The big early dry is starting to hit home for Hawke's Bay farmers, despite patches of rain on the horizon.
MetService meteorologist Andrew James said there were some places across Hawke's Bay that received "a reasonable amount of rain" on Sunday night, but others had "not much at all".
"The 24-hour period saw varying levels from half a millimetre to 35 millimetres of rainfall in Hawke's Bay," he said. "It would have depended heavily on where you're based, with the highest coming down in the ranges."
Matt Wade, vice-president of Federated Farmers, said the rain may have acted as a relief for some farmers in the region, but for his two Hawke's Bay farms it hasn't changed concerns.
"The dry has come early this year," he said.
"What we have got is a long way short of what we need.
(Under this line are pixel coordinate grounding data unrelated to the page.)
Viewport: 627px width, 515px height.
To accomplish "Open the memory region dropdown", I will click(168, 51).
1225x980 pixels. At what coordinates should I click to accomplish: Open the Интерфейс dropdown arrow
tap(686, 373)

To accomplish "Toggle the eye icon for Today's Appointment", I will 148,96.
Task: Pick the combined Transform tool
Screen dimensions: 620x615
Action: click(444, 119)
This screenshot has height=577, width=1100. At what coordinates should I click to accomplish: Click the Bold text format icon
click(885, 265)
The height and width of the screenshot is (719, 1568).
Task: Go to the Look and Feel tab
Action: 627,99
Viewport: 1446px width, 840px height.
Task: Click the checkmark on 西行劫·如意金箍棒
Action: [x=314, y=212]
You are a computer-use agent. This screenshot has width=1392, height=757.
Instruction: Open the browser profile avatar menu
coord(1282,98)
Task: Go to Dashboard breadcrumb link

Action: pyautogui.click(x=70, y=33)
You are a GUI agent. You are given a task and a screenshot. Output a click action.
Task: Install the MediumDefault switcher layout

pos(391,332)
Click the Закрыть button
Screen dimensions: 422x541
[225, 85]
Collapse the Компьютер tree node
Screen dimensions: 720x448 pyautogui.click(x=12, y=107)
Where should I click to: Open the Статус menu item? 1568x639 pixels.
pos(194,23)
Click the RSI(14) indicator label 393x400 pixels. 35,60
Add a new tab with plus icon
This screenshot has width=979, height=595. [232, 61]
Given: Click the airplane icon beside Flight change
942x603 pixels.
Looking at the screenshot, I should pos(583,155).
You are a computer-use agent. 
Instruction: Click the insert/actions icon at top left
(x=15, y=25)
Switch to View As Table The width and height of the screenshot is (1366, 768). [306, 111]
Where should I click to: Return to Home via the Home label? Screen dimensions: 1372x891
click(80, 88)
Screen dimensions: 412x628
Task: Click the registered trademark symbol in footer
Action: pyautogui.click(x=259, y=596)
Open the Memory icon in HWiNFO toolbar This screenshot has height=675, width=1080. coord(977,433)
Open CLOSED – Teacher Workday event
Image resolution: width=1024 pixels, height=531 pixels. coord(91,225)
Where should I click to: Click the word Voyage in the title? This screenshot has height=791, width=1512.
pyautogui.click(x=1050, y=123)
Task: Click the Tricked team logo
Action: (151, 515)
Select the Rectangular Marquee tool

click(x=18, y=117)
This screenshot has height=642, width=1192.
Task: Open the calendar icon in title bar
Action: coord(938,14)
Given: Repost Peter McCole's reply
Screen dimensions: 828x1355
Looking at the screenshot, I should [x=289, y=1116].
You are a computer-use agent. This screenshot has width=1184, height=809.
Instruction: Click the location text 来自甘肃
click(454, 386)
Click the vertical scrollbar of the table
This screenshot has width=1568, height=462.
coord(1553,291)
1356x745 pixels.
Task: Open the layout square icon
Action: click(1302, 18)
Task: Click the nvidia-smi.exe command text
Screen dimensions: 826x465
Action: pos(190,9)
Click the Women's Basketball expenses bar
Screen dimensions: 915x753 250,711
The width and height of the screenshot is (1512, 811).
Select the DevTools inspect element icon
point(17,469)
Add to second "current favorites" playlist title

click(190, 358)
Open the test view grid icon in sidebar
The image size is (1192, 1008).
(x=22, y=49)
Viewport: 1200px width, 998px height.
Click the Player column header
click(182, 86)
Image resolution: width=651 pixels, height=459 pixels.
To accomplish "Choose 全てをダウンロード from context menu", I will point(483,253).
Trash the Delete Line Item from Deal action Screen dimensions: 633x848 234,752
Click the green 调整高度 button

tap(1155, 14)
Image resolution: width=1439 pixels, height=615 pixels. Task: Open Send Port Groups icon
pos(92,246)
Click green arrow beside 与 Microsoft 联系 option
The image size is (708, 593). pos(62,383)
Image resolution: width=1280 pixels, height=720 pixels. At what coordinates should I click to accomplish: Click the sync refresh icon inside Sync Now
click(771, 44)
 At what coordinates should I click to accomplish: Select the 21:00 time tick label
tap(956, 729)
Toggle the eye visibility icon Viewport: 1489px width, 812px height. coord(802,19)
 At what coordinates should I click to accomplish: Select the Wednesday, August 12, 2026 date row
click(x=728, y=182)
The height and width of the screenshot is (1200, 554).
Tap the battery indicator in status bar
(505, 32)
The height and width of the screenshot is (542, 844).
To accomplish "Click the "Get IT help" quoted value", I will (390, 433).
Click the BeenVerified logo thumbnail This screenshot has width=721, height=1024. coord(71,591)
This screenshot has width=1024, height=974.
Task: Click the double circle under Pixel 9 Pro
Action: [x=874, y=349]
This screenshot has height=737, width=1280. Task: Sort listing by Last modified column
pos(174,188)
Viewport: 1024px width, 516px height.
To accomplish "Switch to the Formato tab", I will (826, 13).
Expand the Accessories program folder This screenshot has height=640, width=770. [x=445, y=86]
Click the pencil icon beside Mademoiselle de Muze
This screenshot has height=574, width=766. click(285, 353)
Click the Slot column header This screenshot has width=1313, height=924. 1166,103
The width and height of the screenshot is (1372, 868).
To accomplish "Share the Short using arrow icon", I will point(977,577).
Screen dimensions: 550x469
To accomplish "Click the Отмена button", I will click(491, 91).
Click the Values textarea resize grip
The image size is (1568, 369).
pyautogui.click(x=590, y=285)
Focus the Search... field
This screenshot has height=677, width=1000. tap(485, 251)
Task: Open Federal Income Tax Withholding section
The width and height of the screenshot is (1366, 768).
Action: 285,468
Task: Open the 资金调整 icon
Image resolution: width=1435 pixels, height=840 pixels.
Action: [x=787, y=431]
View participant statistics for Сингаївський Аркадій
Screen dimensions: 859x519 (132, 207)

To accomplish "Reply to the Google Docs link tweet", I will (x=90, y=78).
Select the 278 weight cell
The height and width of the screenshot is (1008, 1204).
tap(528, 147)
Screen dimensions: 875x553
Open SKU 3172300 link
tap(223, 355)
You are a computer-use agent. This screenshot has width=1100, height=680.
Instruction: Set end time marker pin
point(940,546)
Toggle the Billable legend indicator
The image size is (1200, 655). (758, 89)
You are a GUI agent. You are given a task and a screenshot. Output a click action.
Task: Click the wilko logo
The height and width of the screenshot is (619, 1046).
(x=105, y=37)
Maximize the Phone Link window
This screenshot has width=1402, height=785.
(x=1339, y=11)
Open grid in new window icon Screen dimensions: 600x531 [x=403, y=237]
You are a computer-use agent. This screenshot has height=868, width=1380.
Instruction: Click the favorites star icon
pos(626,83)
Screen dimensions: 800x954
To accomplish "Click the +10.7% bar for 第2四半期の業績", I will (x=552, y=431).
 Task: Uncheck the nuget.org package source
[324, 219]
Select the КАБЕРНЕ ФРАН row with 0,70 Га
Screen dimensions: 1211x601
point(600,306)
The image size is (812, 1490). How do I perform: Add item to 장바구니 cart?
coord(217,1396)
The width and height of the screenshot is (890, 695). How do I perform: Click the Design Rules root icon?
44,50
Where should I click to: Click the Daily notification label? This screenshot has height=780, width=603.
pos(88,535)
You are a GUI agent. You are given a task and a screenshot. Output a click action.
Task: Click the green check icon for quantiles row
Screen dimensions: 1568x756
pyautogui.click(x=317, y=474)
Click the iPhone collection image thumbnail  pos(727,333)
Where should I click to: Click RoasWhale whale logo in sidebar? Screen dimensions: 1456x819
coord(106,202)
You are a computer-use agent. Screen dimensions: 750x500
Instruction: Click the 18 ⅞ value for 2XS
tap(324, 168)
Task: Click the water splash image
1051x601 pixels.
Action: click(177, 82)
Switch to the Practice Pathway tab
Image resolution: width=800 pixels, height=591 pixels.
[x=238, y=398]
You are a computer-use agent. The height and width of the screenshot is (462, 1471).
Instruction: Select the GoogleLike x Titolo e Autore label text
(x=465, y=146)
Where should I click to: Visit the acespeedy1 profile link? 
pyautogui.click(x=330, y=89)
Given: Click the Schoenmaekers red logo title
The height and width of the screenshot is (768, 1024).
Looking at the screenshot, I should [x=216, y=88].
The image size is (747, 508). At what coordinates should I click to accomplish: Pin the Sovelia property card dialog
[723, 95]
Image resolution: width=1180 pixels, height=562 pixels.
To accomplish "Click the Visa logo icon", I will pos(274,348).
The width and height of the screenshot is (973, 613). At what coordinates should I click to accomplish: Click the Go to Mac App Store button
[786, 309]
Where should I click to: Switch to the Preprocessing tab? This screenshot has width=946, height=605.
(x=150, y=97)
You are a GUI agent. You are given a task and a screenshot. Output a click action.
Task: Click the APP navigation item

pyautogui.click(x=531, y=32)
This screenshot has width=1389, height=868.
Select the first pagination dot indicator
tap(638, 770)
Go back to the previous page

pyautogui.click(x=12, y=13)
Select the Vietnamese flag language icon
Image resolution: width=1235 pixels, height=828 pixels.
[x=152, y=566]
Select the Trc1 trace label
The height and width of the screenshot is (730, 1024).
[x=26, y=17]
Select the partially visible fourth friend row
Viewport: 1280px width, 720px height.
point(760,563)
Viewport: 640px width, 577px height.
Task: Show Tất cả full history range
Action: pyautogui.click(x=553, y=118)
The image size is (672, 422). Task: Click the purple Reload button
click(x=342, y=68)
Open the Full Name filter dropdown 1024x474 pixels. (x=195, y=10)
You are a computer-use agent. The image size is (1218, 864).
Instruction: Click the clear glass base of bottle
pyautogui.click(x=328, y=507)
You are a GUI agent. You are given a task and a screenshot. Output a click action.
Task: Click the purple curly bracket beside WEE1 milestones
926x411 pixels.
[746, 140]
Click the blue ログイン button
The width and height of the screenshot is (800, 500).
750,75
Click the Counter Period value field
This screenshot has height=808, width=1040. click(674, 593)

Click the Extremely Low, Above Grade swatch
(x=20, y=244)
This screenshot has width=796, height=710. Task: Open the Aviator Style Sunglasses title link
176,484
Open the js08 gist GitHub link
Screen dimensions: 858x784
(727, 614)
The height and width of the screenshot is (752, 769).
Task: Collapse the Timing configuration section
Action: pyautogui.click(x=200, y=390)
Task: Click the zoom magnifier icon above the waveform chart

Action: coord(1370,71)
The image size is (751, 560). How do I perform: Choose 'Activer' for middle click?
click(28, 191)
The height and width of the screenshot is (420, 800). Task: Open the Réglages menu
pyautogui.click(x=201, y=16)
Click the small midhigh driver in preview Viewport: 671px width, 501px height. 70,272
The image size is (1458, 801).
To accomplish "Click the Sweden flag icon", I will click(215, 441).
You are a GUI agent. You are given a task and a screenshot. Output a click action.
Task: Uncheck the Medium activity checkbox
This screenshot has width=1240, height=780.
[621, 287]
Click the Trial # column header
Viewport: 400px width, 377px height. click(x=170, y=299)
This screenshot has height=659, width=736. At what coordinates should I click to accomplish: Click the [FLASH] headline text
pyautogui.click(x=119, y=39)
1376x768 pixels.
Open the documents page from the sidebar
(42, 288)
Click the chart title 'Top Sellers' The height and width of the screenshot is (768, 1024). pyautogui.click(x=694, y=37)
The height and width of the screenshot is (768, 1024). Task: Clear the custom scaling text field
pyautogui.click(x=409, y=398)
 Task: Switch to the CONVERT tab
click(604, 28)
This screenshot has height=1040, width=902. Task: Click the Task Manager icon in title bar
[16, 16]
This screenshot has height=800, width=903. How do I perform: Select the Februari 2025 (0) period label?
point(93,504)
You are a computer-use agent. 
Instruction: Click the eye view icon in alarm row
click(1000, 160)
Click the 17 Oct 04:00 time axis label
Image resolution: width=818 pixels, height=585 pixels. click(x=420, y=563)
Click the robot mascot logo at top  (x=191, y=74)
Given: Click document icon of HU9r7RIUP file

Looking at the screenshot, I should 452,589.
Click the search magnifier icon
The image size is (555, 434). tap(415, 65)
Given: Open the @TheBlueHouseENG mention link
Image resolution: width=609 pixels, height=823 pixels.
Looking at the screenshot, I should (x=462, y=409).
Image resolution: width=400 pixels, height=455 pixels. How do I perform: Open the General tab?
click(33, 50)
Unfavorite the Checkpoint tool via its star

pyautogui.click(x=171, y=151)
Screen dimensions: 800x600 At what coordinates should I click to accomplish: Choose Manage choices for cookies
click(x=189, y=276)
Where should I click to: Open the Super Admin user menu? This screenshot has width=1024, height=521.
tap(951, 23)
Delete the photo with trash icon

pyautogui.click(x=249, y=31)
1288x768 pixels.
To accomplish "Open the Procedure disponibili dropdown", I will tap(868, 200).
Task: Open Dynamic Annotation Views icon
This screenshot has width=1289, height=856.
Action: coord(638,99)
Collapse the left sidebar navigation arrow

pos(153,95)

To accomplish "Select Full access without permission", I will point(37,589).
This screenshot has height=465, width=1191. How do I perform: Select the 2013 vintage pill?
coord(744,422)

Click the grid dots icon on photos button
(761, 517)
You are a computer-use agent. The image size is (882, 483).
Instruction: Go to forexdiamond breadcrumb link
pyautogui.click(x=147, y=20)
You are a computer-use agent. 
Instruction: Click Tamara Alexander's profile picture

On our two properties down in Central Hawke's Bay, we haven't even got 5mm overnight."
Wade said that farmers expect these conditions in January or February, but to have it November and December is "unexpected to say the least".
Kirsty Hill, manager of Waiwhenua Farm in Waiwhare, said whatever rain they did have was brief.
"Concerns are still high for us."
Looking ahead, Wednesday could bring some precipitation while Friday and Saturday are likely to remain dry, according to James.
"There is some uncertainty around the low pressure system, so a few showers are expected on Wednesday, but it is not known where," James said. "But, there are no expectations of any more rain like we experienced last night."
While for Dave Reynolds, the owner of Lolkisale Farm in Argyll, Central Hawke's Bay, the recent showers did more bad than good.
"The recent rain has actually increased my worries," he said. "I am waiting for my crop to mature to harvest it for seed, so I don't actually want any rain at the moment.
"In spring and early summer, everybody wants rain, including myself, for whatever crops you're growing. Even rain during the summer I don't mind, but right now for the next two or three days I don't want rain.
"I am in the minority of being able to control things through irrigation."
But after this period, further dry spells could be costly for Reynolds.
"If it does remain dry beyond the next two or three days, I will be selling some cattle that I would otherwise be grazing on the non-irrigated land. So that will start to have an effect on us," Reynolds said.
"If it rains, I can keep them and keep grazing them and take them on to bigger weights, but we will have to unload those animals if it does get too dry."